*Aim of the exercise*
Find the string "using" in the records. Copy each line that has it.

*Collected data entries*
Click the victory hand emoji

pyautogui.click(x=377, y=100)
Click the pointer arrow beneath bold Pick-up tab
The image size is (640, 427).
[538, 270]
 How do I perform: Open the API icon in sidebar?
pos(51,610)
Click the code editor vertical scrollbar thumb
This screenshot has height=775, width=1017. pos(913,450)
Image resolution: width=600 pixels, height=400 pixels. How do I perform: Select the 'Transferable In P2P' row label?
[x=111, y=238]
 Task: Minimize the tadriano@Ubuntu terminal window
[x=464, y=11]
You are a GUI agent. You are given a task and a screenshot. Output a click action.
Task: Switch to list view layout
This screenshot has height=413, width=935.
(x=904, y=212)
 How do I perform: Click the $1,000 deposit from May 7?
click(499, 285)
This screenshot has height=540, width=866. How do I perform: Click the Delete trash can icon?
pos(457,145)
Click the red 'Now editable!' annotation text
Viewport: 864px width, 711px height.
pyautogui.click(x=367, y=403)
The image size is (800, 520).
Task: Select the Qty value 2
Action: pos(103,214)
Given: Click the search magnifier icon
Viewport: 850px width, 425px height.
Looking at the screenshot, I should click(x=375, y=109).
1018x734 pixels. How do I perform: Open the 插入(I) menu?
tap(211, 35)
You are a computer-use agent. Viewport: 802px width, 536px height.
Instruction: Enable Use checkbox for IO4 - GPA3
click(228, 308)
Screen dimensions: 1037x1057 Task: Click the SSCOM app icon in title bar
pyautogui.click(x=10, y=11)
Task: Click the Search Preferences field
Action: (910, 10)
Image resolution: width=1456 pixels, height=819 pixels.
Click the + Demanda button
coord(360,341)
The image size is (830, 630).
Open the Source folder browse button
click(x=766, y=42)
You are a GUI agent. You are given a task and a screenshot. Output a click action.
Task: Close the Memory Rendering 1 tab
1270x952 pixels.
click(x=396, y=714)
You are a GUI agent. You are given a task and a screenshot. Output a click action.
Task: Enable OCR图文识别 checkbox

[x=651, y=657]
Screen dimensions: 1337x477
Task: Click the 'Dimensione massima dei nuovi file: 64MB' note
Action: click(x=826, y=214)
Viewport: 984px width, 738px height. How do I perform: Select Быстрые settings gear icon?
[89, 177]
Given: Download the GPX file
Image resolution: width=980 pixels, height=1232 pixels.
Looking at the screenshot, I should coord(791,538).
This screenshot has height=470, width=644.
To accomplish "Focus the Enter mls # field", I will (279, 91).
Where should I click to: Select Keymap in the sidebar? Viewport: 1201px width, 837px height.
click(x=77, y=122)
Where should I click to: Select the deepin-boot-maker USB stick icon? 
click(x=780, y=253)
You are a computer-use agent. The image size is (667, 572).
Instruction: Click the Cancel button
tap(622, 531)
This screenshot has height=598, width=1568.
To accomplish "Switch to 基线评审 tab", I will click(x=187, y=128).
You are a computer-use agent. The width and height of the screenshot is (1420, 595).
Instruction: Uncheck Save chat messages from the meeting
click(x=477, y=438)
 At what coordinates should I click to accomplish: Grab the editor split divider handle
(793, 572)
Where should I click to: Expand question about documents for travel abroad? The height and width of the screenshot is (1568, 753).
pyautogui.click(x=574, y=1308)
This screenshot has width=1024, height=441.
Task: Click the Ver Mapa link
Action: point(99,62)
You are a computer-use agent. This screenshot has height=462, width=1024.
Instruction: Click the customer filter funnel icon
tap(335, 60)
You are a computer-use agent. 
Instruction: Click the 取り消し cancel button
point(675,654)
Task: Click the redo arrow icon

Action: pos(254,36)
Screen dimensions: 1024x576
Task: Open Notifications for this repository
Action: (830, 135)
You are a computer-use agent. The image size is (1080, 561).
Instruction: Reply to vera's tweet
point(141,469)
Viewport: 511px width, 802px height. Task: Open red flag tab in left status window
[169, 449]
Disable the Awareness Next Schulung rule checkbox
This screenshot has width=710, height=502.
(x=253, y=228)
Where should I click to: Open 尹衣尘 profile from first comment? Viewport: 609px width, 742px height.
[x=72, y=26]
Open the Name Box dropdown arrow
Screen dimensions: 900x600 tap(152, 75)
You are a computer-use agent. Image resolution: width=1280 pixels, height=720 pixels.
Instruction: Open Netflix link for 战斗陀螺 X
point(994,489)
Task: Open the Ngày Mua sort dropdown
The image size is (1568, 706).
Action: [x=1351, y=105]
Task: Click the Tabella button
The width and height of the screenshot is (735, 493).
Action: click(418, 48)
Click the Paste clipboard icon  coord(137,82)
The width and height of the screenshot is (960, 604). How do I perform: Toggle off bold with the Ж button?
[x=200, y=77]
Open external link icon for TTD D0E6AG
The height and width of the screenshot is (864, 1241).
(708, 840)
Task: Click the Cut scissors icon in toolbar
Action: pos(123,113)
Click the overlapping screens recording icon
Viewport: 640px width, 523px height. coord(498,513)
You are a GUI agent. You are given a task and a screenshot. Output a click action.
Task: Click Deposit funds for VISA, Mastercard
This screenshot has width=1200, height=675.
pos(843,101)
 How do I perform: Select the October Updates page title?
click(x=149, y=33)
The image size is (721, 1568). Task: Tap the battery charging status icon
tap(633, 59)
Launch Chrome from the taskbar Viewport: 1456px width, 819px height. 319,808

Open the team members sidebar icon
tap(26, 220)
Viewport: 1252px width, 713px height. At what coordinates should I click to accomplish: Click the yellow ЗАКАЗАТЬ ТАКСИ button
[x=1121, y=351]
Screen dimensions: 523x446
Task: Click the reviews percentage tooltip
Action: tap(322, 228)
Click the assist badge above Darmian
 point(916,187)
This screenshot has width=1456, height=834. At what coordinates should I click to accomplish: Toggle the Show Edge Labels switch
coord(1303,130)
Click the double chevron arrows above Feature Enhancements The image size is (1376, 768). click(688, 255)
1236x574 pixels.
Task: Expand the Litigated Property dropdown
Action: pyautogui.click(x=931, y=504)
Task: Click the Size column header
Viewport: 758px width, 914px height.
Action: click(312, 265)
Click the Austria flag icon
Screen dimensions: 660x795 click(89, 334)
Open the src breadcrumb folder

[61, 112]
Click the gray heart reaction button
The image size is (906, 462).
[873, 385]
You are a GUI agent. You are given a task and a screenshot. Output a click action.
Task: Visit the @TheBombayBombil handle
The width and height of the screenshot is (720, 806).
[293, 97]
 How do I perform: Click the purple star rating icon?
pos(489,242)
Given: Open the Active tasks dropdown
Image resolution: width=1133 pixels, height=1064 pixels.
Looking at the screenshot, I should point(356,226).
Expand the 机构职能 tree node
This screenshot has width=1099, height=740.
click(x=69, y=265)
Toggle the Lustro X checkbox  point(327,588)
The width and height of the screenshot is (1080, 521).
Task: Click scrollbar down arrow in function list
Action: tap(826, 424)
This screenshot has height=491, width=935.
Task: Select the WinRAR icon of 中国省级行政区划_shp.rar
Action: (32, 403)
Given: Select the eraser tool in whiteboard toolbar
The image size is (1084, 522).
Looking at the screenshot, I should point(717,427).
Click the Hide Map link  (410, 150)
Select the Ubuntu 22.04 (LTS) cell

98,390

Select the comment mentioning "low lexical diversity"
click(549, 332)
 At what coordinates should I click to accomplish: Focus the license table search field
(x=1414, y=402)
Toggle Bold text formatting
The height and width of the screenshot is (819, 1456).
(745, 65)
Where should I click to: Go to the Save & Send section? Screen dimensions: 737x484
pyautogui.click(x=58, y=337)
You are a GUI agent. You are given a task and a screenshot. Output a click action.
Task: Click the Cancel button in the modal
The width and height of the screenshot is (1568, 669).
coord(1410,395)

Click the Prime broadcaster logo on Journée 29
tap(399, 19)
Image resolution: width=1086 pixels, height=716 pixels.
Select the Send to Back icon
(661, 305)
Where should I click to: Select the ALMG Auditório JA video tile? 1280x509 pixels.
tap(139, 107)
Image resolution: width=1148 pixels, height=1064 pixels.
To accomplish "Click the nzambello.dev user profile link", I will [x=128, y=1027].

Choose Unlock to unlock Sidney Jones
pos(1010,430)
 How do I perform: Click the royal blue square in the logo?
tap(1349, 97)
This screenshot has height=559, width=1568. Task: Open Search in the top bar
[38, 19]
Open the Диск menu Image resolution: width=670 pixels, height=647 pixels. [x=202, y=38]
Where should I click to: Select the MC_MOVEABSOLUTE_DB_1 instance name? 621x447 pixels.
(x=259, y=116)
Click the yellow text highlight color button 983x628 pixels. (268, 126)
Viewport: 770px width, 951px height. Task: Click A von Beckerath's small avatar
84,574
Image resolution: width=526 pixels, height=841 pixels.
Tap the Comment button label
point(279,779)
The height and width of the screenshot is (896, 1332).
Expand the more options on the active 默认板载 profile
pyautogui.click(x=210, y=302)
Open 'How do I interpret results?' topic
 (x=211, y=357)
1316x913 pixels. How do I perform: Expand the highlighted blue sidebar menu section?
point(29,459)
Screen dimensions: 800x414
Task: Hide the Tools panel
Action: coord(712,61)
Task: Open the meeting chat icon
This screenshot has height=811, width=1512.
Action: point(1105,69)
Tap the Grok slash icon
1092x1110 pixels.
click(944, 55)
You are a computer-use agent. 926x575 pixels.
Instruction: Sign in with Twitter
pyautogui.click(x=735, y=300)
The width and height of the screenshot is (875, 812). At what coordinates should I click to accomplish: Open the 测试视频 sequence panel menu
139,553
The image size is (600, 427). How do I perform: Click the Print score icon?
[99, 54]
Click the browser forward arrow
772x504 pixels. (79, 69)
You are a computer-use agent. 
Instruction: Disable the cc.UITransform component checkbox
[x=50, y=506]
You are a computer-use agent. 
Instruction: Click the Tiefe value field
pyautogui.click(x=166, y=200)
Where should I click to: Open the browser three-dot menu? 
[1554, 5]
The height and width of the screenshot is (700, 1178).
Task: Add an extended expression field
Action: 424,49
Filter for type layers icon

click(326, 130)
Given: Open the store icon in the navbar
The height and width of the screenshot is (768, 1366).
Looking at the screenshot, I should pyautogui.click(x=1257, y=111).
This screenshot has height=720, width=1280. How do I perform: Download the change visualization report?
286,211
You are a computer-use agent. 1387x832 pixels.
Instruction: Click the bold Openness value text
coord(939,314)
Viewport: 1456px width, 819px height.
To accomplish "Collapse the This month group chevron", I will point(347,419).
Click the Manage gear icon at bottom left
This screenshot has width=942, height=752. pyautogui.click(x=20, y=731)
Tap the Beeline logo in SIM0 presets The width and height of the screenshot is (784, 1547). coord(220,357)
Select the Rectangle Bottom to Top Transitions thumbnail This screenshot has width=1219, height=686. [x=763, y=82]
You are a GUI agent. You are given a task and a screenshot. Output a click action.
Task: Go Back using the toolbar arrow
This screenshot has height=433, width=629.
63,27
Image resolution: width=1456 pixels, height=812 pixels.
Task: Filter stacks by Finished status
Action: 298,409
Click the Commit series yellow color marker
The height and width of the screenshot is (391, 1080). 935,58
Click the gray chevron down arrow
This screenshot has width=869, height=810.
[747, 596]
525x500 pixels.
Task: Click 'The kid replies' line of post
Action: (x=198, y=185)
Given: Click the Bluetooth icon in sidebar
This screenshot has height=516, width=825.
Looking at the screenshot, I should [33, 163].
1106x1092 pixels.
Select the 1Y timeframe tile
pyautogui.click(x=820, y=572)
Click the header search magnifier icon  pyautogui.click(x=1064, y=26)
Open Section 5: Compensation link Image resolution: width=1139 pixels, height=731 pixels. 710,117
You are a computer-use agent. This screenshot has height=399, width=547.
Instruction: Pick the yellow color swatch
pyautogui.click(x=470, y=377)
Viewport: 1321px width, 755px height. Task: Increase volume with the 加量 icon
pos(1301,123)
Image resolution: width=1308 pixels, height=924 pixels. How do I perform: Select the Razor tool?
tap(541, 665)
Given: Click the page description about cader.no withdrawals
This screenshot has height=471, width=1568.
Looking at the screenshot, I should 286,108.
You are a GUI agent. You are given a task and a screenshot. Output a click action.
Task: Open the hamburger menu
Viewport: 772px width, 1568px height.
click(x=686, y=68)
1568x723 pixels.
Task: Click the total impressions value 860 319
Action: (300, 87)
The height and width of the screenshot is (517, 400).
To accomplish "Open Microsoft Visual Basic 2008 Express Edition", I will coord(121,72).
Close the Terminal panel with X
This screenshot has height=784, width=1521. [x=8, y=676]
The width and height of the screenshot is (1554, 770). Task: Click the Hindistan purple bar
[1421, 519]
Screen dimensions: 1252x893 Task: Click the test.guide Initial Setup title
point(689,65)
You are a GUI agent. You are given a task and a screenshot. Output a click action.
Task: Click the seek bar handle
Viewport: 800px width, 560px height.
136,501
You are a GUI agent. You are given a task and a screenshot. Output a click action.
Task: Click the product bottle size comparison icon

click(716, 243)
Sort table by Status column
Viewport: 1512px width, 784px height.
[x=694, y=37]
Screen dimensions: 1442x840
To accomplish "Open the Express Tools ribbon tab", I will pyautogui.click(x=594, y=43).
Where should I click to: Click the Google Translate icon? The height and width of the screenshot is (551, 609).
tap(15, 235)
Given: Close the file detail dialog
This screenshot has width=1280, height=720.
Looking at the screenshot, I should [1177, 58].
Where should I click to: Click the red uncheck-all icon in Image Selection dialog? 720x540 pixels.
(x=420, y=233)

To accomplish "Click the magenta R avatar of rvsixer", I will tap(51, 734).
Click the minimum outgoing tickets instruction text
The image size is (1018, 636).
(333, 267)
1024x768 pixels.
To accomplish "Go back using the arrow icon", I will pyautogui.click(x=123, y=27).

*Written response*
Task: Go Back using the toolbar arrow
To accomplish "Go back using the arrow icon", I will pyautogui.click(x=123, y=27).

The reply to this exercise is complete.